Some principles of leaders of the Executive Forums Silicon Valley Forum that have contributed to their business and personal success include:
“Do Right by Others”,
“Be Open to Perspectives that Questions Your Assumptions”, “
“Care About People”,
“We Don’t Win Alone”,
“Be Comfortable Holding Multiple Conflicting Points of View”,
“Be Grounded in Reality and Discover Others Points of View”, and
“Never Be Outworked by Others.”
Through learning to specifically identify and declare our principles, we as leaders can respond to the challenges of the day in a consistent and principled manner to help our companies thrive.
At the Renaissance Executive Forum Silicon Valley (“EFSV)’s January 2020 Forum, business owners, CEOs and executives learned about Ray Dalio’s four guiding principles for business and life. As always, each Forum member and the group as a whole received great value through executive level discussion that inspired each leader to recognize and distill their own principles.

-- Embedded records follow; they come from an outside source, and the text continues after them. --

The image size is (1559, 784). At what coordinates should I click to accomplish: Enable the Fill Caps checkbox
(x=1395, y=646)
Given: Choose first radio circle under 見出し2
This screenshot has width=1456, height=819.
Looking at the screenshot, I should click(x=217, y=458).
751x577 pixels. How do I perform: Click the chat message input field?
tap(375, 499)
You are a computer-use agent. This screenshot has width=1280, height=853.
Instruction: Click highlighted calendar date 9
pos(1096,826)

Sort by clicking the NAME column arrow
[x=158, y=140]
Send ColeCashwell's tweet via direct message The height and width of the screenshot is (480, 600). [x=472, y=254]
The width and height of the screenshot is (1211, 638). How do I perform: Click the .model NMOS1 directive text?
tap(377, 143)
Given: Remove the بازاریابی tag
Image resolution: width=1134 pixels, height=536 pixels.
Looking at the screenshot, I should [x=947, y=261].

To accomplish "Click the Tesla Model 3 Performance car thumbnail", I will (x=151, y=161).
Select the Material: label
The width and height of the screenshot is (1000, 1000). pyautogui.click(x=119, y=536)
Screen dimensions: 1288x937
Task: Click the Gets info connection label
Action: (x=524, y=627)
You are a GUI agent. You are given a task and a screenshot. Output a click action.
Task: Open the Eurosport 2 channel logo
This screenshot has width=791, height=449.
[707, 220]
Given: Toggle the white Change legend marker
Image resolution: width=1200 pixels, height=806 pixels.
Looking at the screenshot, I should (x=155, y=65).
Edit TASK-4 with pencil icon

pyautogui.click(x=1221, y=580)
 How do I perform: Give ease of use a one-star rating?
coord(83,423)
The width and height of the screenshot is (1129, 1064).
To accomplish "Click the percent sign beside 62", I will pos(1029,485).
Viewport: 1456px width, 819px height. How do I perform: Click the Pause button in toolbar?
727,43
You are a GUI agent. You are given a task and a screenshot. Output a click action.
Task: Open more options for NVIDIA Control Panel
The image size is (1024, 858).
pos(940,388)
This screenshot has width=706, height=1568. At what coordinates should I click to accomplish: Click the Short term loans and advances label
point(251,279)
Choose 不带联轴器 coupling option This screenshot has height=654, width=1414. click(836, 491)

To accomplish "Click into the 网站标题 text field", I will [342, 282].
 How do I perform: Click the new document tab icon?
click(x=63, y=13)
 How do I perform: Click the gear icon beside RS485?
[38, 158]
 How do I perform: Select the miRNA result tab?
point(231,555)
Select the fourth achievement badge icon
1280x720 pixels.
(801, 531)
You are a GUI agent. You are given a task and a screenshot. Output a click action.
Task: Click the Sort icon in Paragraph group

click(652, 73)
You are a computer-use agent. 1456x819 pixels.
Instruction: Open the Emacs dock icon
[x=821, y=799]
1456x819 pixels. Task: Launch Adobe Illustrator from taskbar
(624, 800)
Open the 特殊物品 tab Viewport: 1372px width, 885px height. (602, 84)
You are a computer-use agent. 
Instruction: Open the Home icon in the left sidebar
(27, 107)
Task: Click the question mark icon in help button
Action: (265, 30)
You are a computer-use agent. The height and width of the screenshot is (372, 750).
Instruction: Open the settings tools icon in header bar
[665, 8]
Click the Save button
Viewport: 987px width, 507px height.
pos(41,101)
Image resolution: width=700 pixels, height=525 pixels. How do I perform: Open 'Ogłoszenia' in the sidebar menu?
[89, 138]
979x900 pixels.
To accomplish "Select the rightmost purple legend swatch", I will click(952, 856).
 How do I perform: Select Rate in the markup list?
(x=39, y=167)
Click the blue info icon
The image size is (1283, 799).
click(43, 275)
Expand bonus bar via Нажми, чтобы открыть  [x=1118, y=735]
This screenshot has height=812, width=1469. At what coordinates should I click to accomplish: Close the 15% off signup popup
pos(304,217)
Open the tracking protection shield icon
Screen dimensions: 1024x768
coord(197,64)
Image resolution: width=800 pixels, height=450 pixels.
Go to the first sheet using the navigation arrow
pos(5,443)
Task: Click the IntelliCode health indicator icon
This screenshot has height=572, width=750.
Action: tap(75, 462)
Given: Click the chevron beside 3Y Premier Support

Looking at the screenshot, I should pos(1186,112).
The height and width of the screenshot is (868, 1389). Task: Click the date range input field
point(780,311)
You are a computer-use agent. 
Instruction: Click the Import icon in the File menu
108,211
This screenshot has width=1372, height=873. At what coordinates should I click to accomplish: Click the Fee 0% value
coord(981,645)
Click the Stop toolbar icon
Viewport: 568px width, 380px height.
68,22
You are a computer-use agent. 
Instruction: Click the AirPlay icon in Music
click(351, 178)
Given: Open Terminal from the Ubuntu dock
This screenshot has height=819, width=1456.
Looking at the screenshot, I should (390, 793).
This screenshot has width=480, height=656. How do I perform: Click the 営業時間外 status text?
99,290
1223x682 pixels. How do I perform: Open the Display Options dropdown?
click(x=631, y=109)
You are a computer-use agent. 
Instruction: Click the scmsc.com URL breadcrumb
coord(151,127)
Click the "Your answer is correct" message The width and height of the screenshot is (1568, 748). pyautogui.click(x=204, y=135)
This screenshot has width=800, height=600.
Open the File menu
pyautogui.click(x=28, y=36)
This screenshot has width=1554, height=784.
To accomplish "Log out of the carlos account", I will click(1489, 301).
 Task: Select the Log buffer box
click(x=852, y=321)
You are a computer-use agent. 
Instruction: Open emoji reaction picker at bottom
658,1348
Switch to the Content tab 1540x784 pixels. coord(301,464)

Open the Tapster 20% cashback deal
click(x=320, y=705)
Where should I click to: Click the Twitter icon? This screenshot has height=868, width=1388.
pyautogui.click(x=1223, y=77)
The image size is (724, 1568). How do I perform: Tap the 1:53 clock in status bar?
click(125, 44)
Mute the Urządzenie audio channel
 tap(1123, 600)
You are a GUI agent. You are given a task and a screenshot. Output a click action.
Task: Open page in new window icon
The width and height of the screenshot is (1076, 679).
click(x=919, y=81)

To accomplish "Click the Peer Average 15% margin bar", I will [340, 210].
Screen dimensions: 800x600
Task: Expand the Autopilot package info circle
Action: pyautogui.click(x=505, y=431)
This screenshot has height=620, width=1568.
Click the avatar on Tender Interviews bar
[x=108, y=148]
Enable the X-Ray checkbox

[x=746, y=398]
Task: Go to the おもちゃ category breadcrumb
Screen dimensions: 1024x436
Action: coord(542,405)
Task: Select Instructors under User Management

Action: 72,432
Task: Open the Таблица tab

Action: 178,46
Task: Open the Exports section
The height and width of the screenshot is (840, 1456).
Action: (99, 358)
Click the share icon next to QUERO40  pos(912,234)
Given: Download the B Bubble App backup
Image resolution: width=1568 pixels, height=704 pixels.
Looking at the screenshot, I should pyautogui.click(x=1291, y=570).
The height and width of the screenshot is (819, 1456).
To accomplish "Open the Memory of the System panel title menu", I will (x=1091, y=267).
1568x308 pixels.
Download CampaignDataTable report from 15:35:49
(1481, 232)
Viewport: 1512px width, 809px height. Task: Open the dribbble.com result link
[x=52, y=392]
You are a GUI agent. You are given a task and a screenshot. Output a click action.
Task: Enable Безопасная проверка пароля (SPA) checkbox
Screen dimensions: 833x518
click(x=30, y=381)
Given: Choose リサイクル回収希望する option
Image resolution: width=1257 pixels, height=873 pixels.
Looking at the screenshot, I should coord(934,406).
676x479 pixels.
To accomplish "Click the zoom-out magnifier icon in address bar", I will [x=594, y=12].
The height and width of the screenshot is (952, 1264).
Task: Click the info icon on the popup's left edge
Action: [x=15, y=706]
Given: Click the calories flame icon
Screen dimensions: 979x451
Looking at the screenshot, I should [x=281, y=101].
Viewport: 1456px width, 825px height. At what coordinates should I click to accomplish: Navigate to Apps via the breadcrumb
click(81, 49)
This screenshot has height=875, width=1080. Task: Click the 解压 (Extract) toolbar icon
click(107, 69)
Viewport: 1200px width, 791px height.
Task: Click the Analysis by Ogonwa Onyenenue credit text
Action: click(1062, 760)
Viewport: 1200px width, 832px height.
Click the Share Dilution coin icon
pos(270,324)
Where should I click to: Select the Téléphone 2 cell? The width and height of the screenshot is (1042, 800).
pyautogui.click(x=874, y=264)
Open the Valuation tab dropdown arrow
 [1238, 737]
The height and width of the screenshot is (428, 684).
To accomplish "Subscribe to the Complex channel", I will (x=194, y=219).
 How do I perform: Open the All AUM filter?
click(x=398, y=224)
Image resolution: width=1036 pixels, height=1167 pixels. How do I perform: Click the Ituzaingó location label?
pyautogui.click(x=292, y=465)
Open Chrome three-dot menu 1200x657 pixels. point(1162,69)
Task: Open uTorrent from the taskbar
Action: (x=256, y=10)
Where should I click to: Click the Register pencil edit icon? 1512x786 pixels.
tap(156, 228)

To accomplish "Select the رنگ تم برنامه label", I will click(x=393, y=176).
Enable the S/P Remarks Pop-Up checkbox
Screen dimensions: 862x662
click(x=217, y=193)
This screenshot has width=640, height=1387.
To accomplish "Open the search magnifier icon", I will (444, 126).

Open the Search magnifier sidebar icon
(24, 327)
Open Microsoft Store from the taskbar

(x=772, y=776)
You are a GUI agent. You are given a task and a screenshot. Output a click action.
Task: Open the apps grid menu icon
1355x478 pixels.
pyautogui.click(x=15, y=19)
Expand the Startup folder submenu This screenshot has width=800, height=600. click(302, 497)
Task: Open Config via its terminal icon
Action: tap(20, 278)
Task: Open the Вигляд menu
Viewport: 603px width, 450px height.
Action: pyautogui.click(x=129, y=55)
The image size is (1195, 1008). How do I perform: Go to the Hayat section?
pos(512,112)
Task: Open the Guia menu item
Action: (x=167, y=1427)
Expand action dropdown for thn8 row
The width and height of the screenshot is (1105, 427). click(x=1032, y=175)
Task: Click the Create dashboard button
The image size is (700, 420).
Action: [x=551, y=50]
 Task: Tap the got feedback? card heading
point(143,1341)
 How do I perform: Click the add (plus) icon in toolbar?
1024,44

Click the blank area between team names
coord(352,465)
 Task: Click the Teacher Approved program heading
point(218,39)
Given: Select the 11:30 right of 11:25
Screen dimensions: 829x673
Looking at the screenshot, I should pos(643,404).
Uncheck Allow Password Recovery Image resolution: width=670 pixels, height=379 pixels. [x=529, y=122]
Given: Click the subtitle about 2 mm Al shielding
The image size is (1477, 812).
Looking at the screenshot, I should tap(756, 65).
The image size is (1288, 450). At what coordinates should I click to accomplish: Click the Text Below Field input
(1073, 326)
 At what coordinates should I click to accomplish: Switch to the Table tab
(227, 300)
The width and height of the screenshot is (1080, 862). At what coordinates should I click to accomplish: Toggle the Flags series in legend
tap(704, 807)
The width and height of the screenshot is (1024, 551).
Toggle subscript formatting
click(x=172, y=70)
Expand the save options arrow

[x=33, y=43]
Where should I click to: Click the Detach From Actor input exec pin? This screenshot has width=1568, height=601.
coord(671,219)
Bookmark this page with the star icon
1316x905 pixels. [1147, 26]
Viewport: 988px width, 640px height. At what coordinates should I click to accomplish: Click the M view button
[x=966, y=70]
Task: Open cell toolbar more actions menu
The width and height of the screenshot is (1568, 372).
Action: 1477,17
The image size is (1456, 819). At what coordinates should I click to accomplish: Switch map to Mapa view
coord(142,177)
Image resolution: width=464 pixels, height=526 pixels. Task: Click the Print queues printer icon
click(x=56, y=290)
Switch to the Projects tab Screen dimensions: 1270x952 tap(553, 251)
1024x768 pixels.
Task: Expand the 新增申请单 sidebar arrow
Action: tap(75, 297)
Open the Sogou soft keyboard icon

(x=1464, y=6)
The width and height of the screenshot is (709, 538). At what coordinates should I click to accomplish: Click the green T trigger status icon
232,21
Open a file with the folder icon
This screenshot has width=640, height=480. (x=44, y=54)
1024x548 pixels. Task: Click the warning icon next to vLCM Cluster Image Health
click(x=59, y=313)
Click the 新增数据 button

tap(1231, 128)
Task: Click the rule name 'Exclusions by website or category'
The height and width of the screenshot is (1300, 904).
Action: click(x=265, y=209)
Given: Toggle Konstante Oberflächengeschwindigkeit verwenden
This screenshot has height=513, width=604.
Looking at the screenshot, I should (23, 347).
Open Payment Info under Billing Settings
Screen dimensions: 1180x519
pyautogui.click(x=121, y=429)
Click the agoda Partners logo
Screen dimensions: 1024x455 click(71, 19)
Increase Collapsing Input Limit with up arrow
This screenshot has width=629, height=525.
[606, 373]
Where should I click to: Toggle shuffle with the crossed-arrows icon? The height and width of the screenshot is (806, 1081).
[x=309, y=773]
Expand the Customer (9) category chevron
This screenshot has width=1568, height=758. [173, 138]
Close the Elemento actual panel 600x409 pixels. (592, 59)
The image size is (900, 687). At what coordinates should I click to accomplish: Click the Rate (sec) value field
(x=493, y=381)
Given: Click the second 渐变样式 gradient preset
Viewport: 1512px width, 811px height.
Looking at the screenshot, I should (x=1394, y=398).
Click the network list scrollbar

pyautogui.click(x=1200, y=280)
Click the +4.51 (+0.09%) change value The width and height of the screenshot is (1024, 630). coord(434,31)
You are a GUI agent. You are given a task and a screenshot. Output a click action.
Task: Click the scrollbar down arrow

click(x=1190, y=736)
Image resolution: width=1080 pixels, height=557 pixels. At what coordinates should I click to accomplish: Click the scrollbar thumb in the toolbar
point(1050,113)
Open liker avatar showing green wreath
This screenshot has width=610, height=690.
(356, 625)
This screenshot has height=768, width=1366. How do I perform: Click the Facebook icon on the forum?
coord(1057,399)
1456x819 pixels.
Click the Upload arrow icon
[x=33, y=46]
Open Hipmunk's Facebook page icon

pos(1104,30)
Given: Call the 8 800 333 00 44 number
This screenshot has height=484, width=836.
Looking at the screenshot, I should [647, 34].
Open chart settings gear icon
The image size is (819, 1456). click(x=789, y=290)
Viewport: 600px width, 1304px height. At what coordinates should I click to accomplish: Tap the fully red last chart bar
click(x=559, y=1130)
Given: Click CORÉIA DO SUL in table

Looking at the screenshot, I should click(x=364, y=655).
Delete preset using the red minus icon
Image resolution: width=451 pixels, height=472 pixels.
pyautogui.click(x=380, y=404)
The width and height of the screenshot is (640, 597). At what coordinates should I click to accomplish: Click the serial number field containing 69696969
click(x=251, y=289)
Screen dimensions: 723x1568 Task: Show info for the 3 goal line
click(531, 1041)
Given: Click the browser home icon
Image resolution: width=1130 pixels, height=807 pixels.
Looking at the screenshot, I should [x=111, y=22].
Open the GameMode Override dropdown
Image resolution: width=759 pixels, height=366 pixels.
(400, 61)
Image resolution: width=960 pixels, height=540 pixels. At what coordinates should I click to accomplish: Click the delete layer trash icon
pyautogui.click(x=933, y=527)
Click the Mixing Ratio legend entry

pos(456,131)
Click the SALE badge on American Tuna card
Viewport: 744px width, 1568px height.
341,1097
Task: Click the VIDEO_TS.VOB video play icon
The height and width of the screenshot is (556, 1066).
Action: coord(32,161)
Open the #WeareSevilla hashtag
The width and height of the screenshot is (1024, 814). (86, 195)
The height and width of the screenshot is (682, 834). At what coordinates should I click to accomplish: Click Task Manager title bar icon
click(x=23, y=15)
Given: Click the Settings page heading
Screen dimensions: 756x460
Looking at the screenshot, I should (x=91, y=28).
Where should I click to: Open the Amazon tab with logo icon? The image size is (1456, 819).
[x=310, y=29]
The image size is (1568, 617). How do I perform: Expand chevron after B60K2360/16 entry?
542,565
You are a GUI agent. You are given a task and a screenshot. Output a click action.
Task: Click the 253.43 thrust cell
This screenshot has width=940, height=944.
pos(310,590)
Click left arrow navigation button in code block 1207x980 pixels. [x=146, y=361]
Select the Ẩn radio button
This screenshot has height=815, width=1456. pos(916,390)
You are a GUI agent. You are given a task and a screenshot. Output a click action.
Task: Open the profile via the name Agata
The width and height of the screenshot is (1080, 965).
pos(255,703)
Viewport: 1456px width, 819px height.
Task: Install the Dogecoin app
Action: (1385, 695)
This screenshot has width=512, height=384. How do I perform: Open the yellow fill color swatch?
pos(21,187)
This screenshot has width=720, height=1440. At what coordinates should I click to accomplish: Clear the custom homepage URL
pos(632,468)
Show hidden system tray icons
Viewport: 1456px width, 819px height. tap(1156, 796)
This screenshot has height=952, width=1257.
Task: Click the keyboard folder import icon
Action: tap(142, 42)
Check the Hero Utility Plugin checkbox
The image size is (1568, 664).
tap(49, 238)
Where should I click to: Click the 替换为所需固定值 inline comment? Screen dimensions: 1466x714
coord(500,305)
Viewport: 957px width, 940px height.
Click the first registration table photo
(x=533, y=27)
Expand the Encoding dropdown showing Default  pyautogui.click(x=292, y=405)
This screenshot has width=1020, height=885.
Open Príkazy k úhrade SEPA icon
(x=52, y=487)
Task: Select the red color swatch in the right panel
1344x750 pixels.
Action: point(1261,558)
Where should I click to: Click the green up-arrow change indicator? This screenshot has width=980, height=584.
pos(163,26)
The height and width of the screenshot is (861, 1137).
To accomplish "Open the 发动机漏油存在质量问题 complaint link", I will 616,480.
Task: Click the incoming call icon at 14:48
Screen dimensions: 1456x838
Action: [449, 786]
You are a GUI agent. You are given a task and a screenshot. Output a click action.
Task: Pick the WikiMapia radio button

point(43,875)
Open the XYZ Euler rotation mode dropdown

The four guiding principles from Ray Dalio include:
Embrace reality by overcoming your ego and blind spots
Be radically open-minded
Use the 5-step process
Understand how people are wired
“My hope is to prompt readers to discover their own principles and ideally write them down to keep refining them as they encounter more experiences.”- Ray Dalio
About Ray Dalio, some of his quotables
Ray Dalio is one of the 100 most influential people in the world, according to Times Magazine 2012, and is ranked on Forbes 2018 as the 30th richest in the US with a net worth of $17.7 billion. He joined Bill Gates and Warren Buffett vowing to donate more than half of his fortune to charitable causes during his lifetime. He is the author of the #1 New York Times bestselling book “Principles: Life and Work”. Ray Dalio is the founder, co-Chief Investment Officer and co-Chairman of Bridgewater Associates, which is a global macro investment firm and is the world’s largest hedge fund with $160 billion.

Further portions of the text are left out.